Chris Amini

Personal information
- Full name: Christopher Ralai Amini
- Born: 12 June 1984 (age 42) Port Moresby, Papua New Guinea
- Batting: Right-handed
- Bowling: Right-arm medium
- Role: Batsman
- Relations: Kune Amini (mother); Charles Amini (brother);

International information
- National side: Papua New Guinea (2005–2014);
- ODI debut (cap 2): 8 November 2014 v Hong Kong
- Last ODI: 9 November 2014 v Hong Kong

Career statistics
| Competition | ODI | LA | T20 |
| Matches | 2 | 15 | 18 |
| Runs scored | 3 | 141 | 163 |
| Batting average | – | 17.62 | 23.28 |
| 100s/50s | 0/0 | 0/0 | 0/0 |
| Top score | 3* | 42 | 44 |
| Balls bowled | 108 | 450 | 356 |
| Wickets | 3 | 8 | 16 |
| Bowling average | 26.33 | 42.00 | 26.37 |
| 5 wickets in innings | 0 | 0 | 0 |
| 10 wickets in match | 0 | 0 | 0 |
| Best bowling | 2/33 | 2/25 | 2/15 |
| Catches/stumpings | 1/– | 7/– | 5/– |

Medal record
Representing Papua New Guinea
Men's Cricket
Pacific Games
| Silver medal – second place | 2015 Port Moresby | 20 over cricket |
- Source: CricketArchive, 1 March 2018

= Chris Amini =

Papua New Guinean cricketer (born 1984)

Christopher Ralai Amini is a Papua New Guinean cricketer. A right-handed batsman and right-arm medium pace bowler, he has played for the Papua New Guinea national cricket team since 2005.

==Biography==
Born in Port Moresby to Charles and Kune Amini in 1984, Amini first played for Papua New Guinea at Under-19 level in the 2002 Under-19 World Cup in New Zealand and the same tournament in Bangladesh in 2004.

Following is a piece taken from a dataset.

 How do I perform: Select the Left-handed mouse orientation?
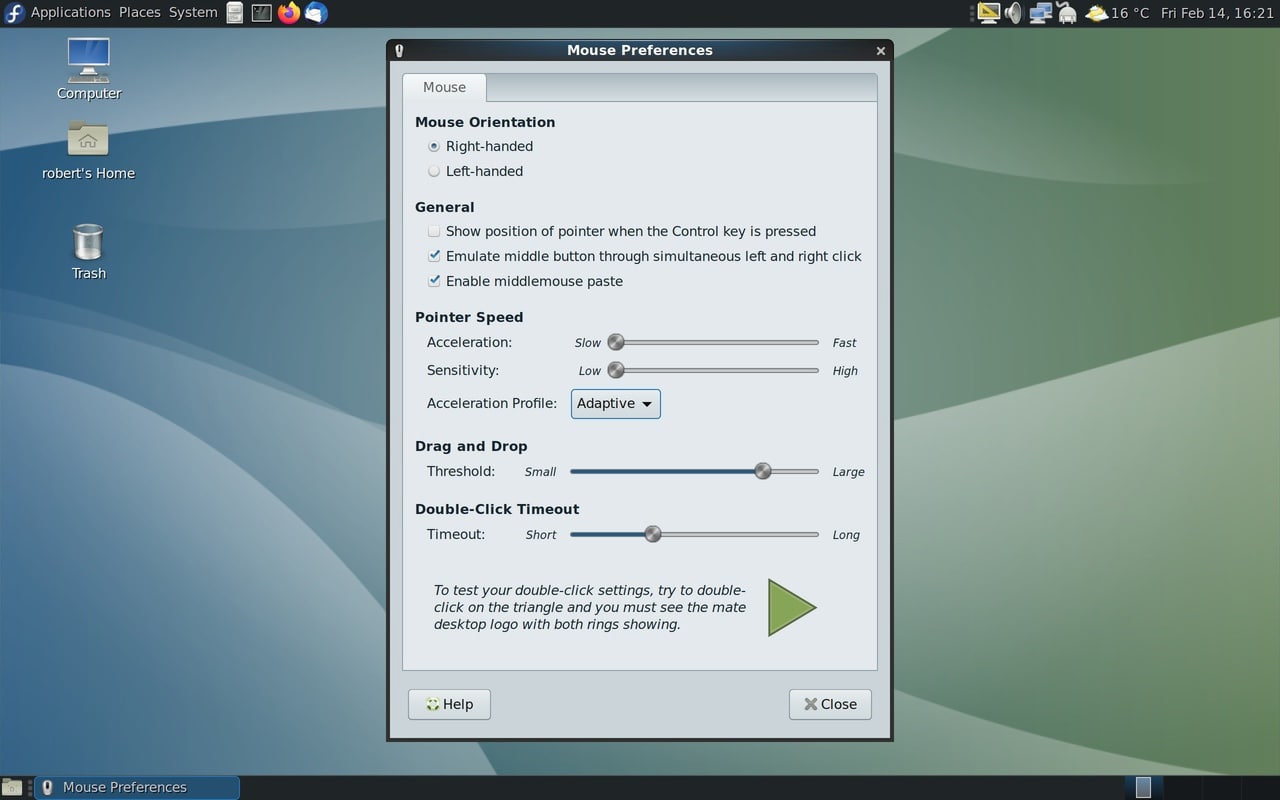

Whilst he had previously played for a combined East Asia Pacific team in the Australian National Country Cricket Championships in 2004 and 2005, his debut for the senior Papua New Guinea team came when he played in the repêchage tournament of the 2005 ICC Trophy. Papua New Guinea won the tournament after beating Fiji in the final. This qualified them for the 2005 ICC Trophy in Ireland in which Amini played, making his List A debut.

He most recently represented his country at Division Three of the World Cricket League in Darwin in 2007 and has since played for an East Asia-Pacific Emerging Players team in Australia.

He made his One Day International debut for Papua New Guinea on 8 November 2014 against Hong Kong in Australia.

==Family==
Chris Amini comes from a cricketing family. His father and grandfather both captained Papua New Guinea whilst his mother and aunt have played for the Papua New Guinea women's team. Two of his brothers have also played for the Papua New Guinea Under-19s team.